Thread: Not fetching the entire result set when using holdable cursors

Not fetching the entire result set when using holdable cursors

From
Arie Ozarov
Date:
Hi,

Are there any plans to support holdable cursors without loading the entire data-set (which can potentially be very big)? 
The database seems to support it using holdable cursors.
My usage scenario is as follow:
I have many threads that share the same connection. They use different statements and iterate their own result sets.
It is very likely for threads to process their result set concurrently. All statements are running queries only.
We are running with auto-commit false as we don't want to load the entire data-set in memory. 
Every so often a thread will commit the transaction as it appears that running the transaction for too long slows down the process (DB?).
Upon commit any other thread that is currently iterating its result set using the same connection will get an exception suggesting the cursor is invalid as the transaction was committed.
We thought to solve this issue by using ResultSet.HOLD_CURSORS_OVER_COMMIT but as it appears that will trigger the driver to load the whole result set in memory (similar to autoCommit true).
Any suggestions?

Also how effective is connection multiplexing and processing/reading from multiple result set in parallel?

BTW, we noticed that all types are returned to the driver as strings and then converted to the specific type upon request (e.g. getInt). Any reason for that?

Some information:
driver: postgresql-8.2-506.jdbc3.jar (PostgreSQL 8.2 JDBC3 with SSL (build 506))
server: 8.2.4
OS: Linux XXX 2.6.16.21-0.8-smp #1 SMP Mon Jul 3 18:25:39 UTC 2006 x86_64 x86_64 x86_64 GNU/Linux

Thanks,
Arie.



Re: Not fetching the entire result set when using holdable cursors

From
Kris Jurka
Date:

On Wed, 14 May 2008, Arie Ozarov wrote:

> Are there any plans to support holdable cursors without loading the
> entire data-set (which can potentially be very big)?

There are no immediate plans.  Right now the way cursors are created on
the server is via the frontend/backend protocol not a DECLARE command.
The protocol level cursor creation does not allow specifying options like
holdable, so the driver can't do this.  The server folks aren't ready for
a new protocol revision yet, so we're in a little bit of a holding pattern
for the moment.

> Also how effective is connection multiplexing and processing/reading
> from multiple result set in parallel?

Only one thread can be fetching data from the backend at a time.  With an
appropriately set fetchsize, you should hopefully get enough data to spend
some time processing it instead of waiting for your turn to talk to the
server.  It all depends on how much processing you do per row.  If you're
fetching as fast as possible, using multiple threads won't help much.
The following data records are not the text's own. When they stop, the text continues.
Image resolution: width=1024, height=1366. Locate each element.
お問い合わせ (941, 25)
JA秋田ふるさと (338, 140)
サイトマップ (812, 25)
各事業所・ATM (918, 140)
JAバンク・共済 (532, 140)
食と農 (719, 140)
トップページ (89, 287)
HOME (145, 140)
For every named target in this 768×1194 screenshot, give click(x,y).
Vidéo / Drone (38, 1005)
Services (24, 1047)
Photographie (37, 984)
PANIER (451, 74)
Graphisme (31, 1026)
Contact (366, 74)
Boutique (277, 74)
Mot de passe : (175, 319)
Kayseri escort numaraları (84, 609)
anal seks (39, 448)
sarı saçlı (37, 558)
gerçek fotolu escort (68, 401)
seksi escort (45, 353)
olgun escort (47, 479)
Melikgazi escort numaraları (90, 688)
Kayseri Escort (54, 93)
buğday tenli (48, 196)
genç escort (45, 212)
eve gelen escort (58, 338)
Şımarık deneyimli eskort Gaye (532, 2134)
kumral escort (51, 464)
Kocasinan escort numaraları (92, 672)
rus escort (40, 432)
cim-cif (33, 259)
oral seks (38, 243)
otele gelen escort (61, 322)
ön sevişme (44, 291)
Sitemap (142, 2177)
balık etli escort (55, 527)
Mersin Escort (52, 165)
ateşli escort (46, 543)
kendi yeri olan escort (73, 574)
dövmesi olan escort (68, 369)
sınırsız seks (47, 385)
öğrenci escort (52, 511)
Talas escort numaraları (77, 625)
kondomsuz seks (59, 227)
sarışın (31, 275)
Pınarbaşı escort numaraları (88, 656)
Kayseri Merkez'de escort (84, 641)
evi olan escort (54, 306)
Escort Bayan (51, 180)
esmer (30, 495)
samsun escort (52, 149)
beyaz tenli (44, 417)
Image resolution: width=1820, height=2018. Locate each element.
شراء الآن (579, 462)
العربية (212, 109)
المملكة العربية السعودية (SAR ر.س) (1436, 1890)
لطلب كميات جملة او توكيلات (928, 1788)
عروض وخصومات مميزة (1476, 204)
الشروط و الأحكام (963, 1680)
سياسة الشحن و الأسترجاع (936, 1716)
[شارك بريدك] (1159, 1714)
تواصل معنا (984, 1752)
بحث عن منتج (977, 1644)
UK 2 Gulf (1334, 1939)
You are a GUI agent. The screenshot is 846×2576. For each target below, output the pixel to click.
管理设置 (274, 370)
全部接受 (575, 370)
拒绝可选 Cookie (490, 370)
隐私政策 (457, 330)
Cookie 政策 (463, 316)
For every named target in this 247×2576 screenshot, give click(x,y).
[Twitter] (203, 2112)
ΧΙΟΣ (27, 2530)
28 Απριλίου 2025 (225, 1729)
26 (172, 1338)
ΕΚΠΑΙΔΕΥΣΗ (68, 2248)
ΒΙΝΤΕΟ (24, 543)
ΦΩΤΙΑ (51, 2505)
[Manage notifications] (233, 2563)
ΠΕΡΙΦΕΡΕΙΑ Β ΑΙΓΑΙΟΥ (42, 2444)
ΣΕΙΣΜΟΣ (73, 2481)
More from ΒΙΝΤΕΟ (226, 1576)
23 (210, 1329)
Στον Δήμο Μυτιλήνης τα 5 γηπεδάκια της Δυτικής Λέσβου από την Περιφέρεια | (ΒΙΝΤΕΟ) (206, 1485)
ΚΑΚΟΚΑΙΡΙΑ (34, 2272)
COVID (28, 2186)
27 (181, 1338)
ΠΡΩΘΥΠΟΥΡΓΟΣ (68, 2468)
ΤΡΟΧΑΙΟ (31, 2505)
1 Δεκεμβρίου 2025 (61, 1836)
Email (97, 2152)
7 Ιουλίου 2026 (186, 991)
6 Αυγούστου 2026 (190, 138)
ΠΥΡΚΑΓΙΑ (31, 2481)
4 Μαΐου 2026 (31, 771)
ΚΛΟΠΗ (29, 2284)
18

> BTW, we noticed that all types are returned to the driver as strings and
> then converted to the specific type upon request (e.g. getInt). Any
> reason for that?

The problem with binary format is that you might not understand it
(especially considering user defined types).  So you can't ask for all
data to be returned as binary.  You must know what the data type to be
returned is to know if you can handle it as binary.  To get the type
information prior to fetching the data requires an extra network roundtrip
(at least for the first execution).  There is an outstanding patch to do
binary transfer when possible, but it has not been applied yet.

Kris Jurka